> **Extracted text**:
Comment by: Veronica on 21st February 2019 at 15:56

We had some very 'select' shops in Wigan - I don't think we realised how lucky we were really, back in the day and they were quite posh! You could buy anything at all at one time.

Comment by: John on 21st February 2019 at 16:03

Irene, in the 1950s this was Wildings bookshop, roughly opposite the post office. The upstairs windows are still the same today but it's a pub/bar nowadays, if Google street view is up-to-date. Starr's was a much smaller shop on the opposite side just above Ashton's tobacconist's (on the left as you go up Wallgate).

Comment by: Veronica on 21st February 2019 at 16:12

I bought a French / English Dictionary from here in 1960 and I still have it.
My address then was 40 John St, I have written in it- Veronique Catterall,
40 , Rue de Jean, Scholes, Wigan, Angleterre. Aged 131/2. The pages are yellow it cost 9 shillings and 6 pence and I wouldn't part with it for the world!

Comment by: Maureen on 21st February 2019 at 16:22

This was definitely Wildings...sorry Irene.

Comment by: Linma on 21st February 2019 at 16:27

I worked at Platt's printers in Dorning Street in the 60's.

> **Supplied material**:
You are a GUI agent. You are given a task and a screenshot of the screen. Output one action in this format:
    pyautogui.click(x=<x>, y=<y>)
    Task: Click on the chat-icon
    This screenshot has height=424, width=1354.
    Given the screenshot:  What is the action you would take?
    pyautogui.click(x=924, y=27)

> **Activity list**:
1. Translate this sentence from the comments about old Wigan shops into French: "Irene, in the 1950s this was Wildings bookshop, roughly opposite the post office."
2. Continue the comments about old Wigan shops from the point where they stop.

> **Answers to the tasks**:
1. Irene, dans les années 1950, c'était la librairie Wildings, à peu près en face de la poste.

2.
Comment by: Irene Roberts on 21st February 2019 at 16:35

John. I remember both Starr's AND Wilding's well but I had them opposite to your description in my mind, With Starr's at 17, Wallgate and Wilding's across the road near Joan Barrie's. This was in the 1960s. I'm not contradicting you at all, but just wondering if they changed premises at some point? This is just a "friendly", John, not an argument....I know the memory plays tricks. Anyway, wherever they were, I'm glad we both had the pleasure of knowing those atmospheric shops. xx

Comment by: Donald Underwood on 21st February 2019 at 18:01

I thought this was still Platt's when I left Wigan in 1951,though iy was then owned by another family.My William books came from their & the most superb stationery & paint boxes.Wigan Grammar School prizes were supplied by them.Starr;s was a more cramped upper room near Makinson's cafe.I do agree about the quality of Wigan shops.Three locally owned Department stores & a wide choice of high class grocersUntil Marks & Woolworth everything was owned by local people

Comment by: John on 21st February 2019 at 23:03

Irene, I would never dream of having an argument with you! It's just that that's how I remember the two bookshops. Wildings went a long way back from the street inside. Starr's was a relatively small shop.
As you say they may well have swapped sides later but my memories are from the fifties. And they were both locally owned independent businesses unlike most of today's bookshops.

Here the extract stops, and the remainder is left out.